Five Myths About Asset Allocation

There is no perfect allocation and no absolute protection in a bear market. But it's still worth diversifying and rebalancing once a year.

Myth 1: Asset allocation protects you from the bear. ... Asset allocation reduces the probability of a large loss in a down market, but it doesn't prevent a loss. In an economic downturn your portfolio will go down according to the amount of total risk you hold. ...

Myth 2: Tactical allocation is best in volatile markets. ... Tactical asset allocation is the biggest con game on Wall Street. ... To be blunt, tactical allocation is just a form of market timing, which for average investors is a losing game ...

Myth 3: There is an optimal strategic asset allocation. The perfect allocation doesn't exist, at least not one that can be known in advance. ...Finding an appropriate asset allocation requires you to know your own financial and life situation and yourself.

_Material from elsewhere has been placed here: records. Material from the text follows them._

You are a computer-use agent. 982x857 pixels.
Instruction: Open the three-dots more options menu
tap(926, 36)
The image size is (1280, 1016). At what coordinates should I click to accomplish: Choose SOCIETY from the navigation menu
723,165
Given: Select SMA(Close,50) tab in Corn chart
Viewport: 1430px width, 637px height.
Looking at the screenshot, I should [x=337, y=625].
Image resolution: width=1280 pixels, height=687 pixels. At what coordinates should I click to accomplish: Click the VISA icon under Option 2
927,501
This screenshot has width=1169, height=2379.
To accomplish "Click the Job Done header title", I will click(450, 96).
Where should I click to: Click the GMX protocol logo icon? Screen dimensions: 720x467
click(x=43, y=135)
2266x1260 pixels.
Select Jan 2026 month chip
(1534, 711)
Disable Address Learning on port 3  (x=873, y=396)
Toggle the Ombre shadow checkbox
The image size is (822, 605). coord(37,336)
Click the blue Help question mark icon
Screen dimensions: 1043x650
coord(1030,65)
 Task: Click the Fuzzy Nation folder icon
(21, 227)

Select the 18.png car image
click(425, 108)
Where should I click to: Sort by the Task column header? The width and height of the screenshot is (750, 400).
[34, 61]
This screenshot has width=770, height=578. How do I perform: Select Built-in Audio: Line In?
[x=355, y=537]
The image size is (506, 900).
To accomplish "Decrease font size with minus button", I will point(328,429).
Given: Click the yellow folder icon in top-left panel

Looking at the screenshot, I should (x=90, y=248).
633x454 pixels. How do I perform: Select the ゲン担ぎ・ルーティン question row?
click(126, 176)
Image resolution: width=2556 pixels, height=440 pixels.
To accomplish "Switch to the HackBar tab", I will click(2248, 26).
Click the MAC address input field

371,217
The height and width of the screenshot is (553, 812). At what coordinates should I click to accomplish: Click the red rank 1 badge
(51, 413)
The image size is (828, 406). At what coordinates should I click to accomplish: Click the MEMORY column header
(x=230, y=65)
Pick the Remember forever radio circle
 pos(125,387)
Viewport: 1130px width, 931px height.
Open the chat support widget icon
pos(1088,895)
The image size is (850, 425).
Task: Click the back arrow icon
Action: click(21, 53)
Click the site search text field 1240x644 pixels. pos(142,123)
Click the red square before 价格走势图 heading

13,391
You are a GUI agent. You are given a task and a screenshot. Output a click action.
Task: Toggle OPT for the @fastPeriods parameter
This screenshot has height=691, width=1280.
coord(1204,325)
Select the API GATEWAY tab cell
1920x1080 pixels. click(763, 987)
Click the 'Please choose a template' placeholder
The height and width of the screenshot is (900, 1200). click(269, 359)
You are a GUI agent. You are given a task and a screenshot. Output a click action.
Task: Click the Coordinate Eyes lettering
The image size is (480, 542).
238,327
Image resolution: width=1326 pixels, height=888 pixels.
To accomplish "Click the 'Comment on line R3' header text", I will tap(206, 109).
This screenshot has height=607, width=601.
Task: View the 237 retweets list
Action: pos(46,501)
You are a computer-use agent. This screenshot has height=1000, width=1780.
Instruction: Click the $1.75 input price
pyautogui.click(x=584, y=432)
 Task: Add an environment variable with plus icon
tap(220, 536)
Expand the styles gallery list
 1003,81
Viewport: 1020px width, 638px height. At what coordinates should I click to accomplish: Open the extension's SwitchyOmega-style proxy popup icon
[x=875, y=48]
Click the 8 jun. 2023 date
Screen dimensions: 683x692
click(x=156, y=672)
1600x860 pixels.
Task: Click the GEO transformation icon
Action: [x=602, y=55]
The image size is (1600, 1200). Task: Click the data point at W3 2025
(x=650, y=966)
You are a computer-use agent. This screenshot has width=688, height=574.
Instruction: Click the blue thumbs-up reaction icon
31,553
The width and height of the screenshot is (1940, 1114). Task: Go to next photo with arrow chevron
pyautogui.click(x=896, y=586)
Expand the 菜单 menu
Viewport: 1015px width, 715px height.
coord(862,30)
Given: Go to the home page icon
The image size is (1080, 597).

Myth 4: Constant rebalancing is needed. Not true ... Over the past ten years a broadly diversified portfolio that included U.S. stocks, international stocks, REITs and bonds that was rebalanced annually returned one percentage point more a year, on average, than a portfolio that wasn't rebalanced.

Myth 5: More funds equals more diversification. Being diversified means owning asset classes that have fundamentally different risks. These asset classes should also have expected returns that are higher than the inflation rate. U.S. stocks and U.S. government bonds have expected returns higher than inflation. The same is true for REITs and international stocks....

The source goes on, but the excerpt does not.